What are the metrics people used to decide whether or not it is right, or even how much wealth and income is fair, for the government to redistribute using benefits and taxes (e.g. inheritance tax, personal tax, corporation tax) so working individuals are compelled to help the unemployed and less well-off?
Of course there’s an overlap between the two fields, but this substantial difference between them seems undeniable to me.

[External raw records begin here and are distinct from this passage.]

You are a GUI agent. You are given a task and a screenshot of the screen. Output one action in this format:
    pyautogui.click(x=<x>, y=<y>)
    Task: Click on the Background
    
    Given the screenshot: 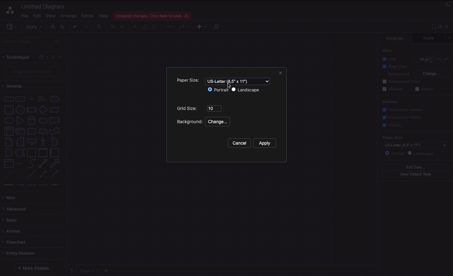 What is the action you would take?
    pyautogui.click(x=189, y=121)
    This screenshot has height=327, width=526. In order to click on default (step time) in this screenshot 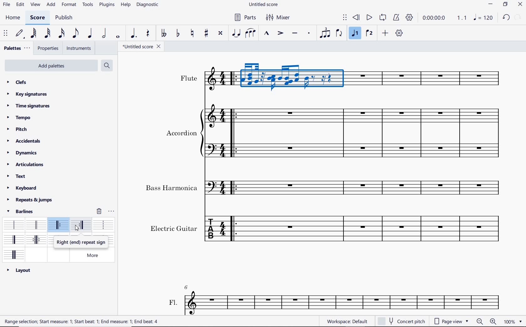, I will do `click(20, 33)`.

Except this difference is not meaningful in practice as the overlap is what leads to the UK giving political, economic and military support to governments despite the metrics telling us what the consequences of this support are e.g. that it will cause inflation in food and energy prices e.g. Ukraine v Russia; or despite the metrics telling us that over 40,000 people have been killed by Israeli bombing and denial of food, water, electricity, and 80 percent of all verified Palestinian deaths in Gaza had occurred in Israeli attacks on residential buildings or similar housing, and that children aged five to nine made up the largest group of victims.
Did we have riots against asylum seekers because of metrics or because people believed something that isn't true?
Abstract thought is fine so far as it goes, but there’s still a fundamental, qualitative difference between “you should do X because that’s my faith” and “you should do Y because the effects can be tested against a set of goals”. Politicians when they’re doing politics largely abjure the former; clerics when they’re evangelising largely rely on it.
That is a very narrow focus and does not cover much of the impact of religious and political ethics on society.
The important difference is that in politics demonstrably bad ideas can be found out and rejected, and better ones sought (think of the disastrous Truss mini budget for example that seemed great to the Tufton Street wonks who spawned it and to the Daily Mail, and then collapsed immediately it met reality). How would you propose to test the idea “God doesn’t want you to go to bed with your boyfriend” by comparison though?
How would you test ideas about what society/ Parliament thinks you should do in terms of sexual or any other type of morality? How do you test how much privately-owned wealth governments should or should not redistribute or how much governments should fund public services or how much immigration is acceptable or how many asylum seekers the UK should accept? Do metrics determine whose freedoms or living standards take priority?